ARTAN YAŞAM SÜRESİ VE KIRILGANLIK Küresel olarak 60 yaş üstü bireylerin sayısı artmaya devam ediyor. 2019’da 1 milyar olan bu nüfus, yaşam koşullarının iyileşmesiyle 2050’de 2.1 milyara ulaşması bekleniyor. Bu demografik değişim, kırılganlık (frailty) gibi sağlık sorunlarının önemini daha da artırıyor. Dr. Özkoçak, kırılganlığı şu sözlerle tanımlıyor: “Yaşlılarda fiziksel güç ve dayanıklılık zayıflayarak hastalıklara ve küçük streslere karşı savunmasızlığı artırır. Kendini kas kitlesinde azalma (sarkopeni), yorgunluk ve düşük enerjiyle gösterir.”
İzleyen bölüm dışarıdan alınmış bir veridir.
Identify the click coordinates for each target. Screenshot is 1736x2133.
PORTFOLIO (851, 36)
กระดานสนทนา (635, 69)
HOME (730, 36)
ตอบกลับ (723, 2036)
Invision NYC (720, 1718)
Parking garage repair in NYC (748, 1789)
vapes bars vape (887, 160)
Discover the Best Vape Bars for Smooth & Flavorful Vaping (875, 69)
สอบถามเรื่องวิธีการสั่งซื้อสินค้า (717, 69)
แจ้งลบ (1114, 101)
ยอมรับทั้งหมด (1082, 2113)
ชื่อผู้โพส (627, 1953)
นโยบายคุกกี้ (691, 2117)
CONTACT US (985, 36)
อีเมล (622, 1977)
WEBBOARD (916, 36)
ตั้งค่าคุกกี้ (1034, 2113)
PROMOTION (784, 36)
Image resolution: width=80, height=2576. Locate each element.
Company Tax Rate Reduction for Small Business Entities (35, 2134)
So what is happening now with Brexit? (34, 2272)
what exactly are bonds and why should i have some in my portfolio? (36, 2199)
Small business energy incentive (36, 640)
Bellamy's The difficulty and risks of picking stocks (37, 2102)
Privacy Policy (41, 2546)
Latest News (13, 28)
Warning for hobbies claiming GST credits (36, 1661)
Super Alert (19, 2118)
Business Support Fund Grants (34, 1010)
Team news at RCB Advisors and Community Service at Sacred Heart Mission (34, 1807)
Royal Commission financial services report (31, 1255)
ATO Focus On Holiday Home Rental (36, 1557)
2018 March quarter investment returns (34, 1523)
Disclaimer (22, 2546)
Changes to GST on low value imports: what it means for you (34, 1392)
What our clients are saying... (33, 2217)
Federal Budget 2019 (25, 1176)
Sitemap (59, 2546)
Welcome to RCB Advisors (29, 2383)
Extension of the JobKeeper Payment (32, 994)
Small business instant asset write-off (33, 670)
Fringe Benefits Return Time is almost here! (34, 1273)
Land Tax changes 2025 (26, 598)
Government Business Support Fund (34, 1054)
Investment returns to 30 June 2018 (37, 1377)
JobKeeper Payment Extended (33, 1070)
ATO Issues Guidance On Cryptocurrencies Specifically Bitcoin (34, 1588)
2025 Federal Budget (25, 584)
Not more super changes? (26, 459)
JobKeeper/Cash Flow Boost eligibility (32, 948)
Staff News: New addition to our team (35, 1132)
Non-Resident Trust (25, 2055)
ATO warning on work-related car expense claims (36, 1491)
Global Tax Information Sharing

HAFTADA 3 GÜN EGZERSİZ KRİTİK ROL OYNUYOR Düşmelerden korunmada fiziksel aktivite ve fizyoterapi programlarının önemi vurgulanıyor. Dr. Özkoçak, “Düzenli egzersizler kas kaybını azaltır, gücü ve dayanıklılığı artırır ve düşme riskini düşürür. Ayrıca spor veya ortopedik yaralanmalarda da iyileştirici programlar devreye girer.” ifadesiyle programın içeriğini özetliyor. Sağlıklı yaşlanmada etkili bir plan için haftada en az 3-4 gün kas gücü ve dayanıklılık çalışmaları, denge ve koordinasyon egzersizleri, kardiyo ve aerobik aktiviteleri içeren bir rejim öneriliyor.
FİZYOTERAPİ DESTEĞİ İHMAL EDİLMEMELİ Bireylerin bağımsız ve özgür bir yaşam sürme arzusu doğal. Bu hedefe güvenli şekilde ulaşmanın yolu, egzersizi günlük rutine dahil etmek ve fizyoterapi desteğini ihmal etmemekten geçiyor. Dr. Özkoçak, kişiye özel egzersiz programlarıyla kırılganlığı azaltmanın ve düşme riskini düşürmenin mümkün olduğunu belirtiyor: “Daha az kırılganlık ve daha düşük düşme riskiyle gelecek hepimizi bekliyor.”